Not that it would look that way for much longer. She patted her Lily’s still-flat stomach. “How are you?”

She gripped her stomach. “You know, everyone is always touching my stomach now! It’s like I’m not a person. I’m a womb. The peanut’s fine. The doctor said everything’s normal, so I don’t have to go back for another month. It’s the size of a pea. I have to get pre-natal vitamins. I keep forgetting to stop by the Rite Aid and—”

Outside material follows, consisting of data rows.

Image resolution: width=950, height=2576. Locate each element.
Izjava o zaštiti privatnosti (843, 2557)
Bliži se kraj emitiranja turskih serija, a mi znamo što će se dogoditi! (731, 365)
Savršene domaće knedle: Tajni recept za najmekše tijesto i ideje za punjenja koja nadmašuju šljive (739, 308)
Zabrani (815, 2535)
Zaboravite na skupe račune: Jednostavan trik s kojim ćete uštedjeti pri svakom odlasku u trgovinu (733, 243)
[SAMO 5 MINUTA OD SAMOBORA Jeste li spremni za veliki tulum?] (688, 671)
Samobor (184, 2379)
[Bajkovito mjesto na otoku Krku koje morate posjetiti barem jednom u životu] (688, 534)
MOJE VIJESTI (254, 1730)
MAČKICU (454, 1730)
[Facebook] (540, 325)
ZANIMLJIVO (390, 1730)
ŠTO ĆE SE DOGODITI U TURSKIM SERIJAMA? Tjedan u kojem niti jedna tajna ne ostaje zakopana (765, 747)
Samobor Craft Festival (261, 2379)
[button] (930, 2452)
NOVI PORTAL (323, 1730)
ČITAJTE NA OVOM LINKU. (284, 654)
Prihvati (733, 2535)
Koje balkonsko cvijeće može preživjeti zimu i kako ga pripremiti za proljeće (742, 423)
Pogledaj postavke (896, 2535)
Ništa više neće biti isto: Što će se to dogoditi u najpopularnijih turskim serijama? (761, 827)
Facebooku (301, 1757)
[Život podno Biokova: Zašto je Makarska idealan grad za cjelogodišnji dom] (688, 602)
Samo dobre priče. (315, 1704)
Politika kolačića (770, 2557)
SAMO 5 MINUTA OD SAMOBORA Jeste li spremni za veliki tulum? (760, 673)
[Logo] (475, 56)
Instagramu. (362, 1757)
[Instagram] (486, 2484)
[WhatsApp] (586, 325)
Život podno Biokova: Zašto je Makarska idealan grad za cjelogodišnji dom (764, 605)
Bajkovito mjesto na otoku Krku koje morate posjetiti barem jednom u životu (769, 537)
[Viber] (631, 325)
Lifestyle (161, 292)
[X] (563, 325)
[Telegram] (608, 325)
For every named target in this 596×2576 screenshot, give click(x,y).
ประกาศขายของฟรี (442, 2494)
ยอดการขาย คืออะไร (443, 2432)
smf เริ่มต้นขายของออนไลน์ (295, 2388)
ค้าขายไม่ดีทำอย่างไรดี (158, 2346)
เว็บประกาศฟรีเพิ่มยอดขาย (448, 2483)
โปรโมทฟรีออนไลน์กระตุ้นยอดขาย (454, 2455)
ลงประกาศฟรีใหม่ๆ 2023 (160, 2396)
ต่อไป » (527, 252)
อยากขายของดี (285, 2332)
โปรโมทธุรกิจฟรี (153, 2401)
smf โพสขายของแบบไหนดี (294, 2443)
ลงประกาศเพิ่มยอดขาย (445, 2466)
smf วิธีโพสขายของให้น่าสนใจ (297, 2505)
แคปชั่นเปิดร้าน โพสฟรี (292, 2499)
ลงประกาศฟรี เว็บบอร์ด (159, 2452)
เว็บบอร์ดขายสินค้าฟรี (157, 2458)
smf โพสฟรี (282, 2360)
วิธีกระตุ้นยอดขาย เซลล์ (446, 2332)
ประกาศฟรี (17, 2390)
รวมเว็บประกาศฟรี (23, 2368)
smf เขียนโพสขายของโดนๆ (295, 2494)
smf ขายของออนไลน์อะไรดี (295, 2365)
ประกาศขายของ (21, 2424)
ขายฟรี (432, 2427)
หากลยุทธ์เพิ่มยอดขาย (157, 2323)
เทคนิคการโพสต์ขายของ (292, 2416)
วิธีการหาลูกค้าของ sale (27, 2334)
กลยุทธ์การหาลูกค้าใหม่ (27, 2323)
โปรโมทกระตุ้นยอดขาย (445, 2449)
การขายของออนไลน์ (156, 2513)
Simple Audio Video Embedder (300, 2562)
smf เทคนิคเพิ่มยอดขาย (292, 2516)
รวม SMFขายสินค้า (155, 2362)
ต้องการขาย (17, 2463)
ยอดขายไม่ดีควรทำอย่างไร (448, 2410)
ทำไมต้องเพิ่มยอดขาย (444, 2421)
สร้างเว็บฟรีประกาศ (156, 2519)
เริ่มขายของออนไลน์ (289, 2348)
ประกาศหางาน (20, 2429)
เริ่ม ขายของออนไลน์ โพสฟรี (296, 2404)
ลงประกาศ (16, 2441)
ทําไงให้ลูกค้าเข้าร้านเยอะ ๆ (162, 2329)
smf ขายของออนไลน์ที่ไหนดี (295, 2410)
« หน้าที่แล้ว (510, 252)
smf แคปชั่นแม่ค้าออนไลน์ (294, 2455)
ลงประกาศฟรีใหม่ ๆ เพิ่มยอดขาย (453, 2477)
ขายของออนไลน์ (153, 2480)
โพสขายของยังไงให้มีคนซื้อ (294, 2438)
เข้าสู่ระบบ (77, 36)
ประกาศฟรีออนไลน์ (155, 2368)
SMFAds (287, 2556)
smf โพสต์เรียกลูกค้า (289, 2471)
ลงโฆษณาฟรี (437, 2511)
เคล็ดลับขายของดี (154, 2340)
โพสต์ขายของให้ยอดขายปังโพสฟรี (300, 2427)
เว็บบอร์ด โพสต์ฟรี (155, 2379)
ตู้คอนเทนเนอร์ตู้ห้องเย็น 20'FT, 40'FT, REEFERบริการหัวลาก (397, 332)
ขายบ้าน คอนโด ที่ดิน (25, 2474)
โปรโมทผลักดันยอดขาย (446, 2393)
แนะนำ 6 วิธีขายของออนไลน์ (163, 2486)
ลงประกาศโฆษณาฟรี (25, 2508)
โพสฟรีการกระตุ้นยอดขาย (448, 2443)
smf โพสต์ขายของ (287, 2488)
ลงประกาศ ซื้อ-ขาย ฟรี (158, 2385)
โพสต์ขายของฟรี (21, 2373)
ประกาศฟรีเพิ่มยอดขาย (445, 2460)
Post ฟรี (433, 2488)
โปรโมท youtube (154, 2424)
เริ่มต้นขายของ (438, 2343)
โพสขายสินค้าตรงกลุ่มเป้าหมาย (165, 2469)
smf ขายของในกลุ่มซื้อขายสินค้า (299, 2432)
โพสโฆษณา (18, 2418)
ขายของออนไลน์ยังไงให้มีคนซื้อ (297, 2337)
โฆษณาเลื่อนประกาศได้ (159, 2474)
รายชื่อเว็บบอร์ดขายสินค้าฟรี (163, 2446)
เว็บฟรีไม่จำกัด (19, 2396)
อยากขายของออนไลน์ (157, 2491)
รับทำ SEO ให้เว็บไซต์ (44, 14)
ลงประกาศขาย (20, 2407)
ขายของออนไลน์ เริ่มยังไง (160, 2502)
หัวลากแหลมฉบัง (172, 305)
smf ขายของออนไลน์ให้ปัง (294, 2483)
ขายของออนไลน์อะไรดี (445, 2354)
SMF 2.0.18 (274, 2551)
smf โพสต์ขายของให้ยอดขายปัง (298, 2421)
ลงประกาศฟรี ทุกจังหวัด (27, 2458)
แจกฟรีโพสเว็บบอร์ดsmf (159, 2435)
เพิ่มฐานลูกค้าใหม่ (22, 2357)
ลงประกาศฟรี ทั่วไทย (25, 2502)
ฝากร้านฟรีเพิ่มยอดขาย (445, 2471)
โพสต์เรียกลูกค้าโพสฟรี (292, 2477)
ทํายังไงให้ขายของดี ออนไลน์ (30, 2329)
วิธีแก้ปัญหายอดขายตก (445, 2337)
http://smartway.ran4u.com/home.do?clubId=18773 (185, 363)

Diana shook her head. “That’s why I asked how you were doing.”

Lily shrugged. “Oh, fine. Never better. I was just getting ready to meet a client. The market’s booming. I have six showings today. You know that big Victorian on Elm that we thought would never sell? The one with the major HVAC issues? I think I have a potential buyer.”

Diana shot her a disapproving that’s still not what I asked look.

Lily’s smile faded, and she yawned. “Okay. Exhausted. And bloated as heck. I feel so funky all the time like my body’s been invaded by an alien. You know, I had a bloody nose at the office yesterday that wouldn’t stop? It was like a crime scene.”